Already, processes are on for the bank’s much-awaited initial public offer (IPO) for an aggregate amount of Rs997.8 crore, Rs800 crore being the fresh share issue and the remaining Rs197.8 crore, the offer for sale (OFS) part.
All the four sheduled banks in the state (Kerala), Federal Bank, South Indian Bank (SIB), CSB Bank and Dhanlaxmi Bank, barring Kerala Bank (from the cooperative sector), have already been listed on stock markets.
The ESAF board meeting held on January 13, has also decided to seek the shareholders’ green signal to raise the limit of the bank’s aggregate borrowings up from the current Rs3000 crore to Rs5000 crore.
As per the plans mooted by the board, the unsecured redeemable NCDs will be issued in one or more tranches on a private placement basis, and if things go well as planned, the Rs300 crore issue is likely to be concluded before the next AGM.
The bank had already postponed its IPO date once, and as per the fresh approval secured from the regulators, the IPO needs to be concluded by October this year (2022).
Listing deadline missed
In fact, ESAF has already failed to comply with the deadline to list its shares on a stock market. The bank was required to list its equity shares on a stock exchange in India before July 31, 2021.
“Under the provisions of the Small Finance Bank (SFB) Licensing Guidelines, the equity shares are required to be mandatorily listed on a stock exchange in India within three years from the date our bank reached a net worth of Rs5 billion (Rs500 crore), which we reached on July 31, 2018,” the bank has stated under the Risk Factors to IPO.

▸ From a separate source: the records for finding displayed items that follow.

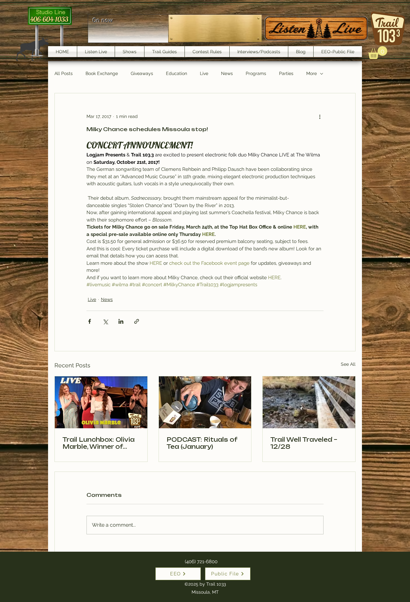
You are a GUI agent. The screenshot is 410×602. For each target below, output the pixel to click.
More (311, 73)
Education (176, 73)
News (227, 73)
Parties (286, 73)
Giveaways (142, 73)
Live (204, 73)
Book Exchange (102, 73)
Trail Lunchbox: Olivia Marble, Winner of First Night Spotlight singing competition (98, 443)
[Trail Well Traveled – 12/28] (309, 402)
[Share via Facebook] (89, 321)
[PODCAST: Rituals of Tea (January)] (205, 402)
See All (348, 364)
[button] (377, 52)
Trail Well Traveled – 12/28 (303, 443)
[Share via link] (137, 321)
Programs (256, 73)
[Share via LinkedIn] (121, 321)
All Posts (63, 73)
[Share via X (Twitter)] (105, 321)
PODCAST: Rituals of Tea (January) (202, 443)
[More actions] (320, 116)
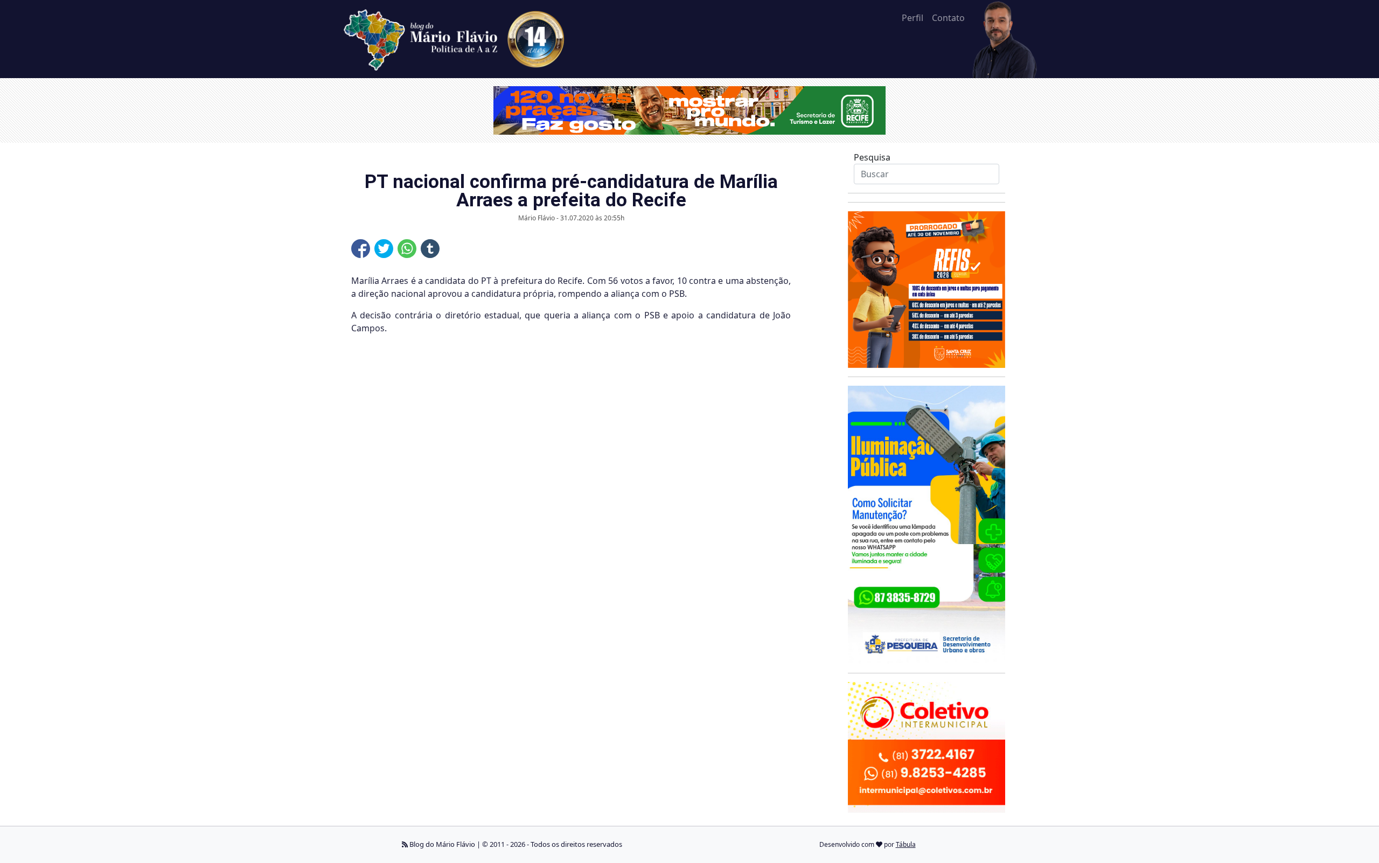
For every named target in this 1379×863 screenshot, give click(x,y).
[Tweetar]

The losses reported by the bank in two consecutive quarters during FY22 – Rs15.85 crore (loss) in Q1 and Rs91.63 crore (loss) in Q2 (Q3 results yet to be released) may not bode well for the bank in the run-up to its IPO.
And a if a full-year loss befalls the bank, it could even exasperate the situation further for the bank, especially during an IPO year. Talking to businessbenchmark.news, a stock broker based in Mumbai said the bank seems to be stuck in between the proverbial ‘rock and a hard place’ as it can’t give a miss to its IPO once again.
Notwithstanding such dampeners, the bank is on a strong wicket in terms of its capital position. The bank with a net worth of Rs1244.50 crore (as of September end, 2021) and a debt-equity ratio of 1.03, enjoys a comfortable capital adequacy ratio (CAR) of 20.84 per cent (CRAR).
However, the bank whose top line is largely built of micro finance lending does carry a gross NPA of 6.31 per cent and a net NPA ratio of 2.13 per cent. With the kind of net worth and the size of funds expected to be raised through the forthcoming IPO and NCDs, the bank will be comfortably placed to expand its asset base and thus reduce the NPA ratios, too, soon.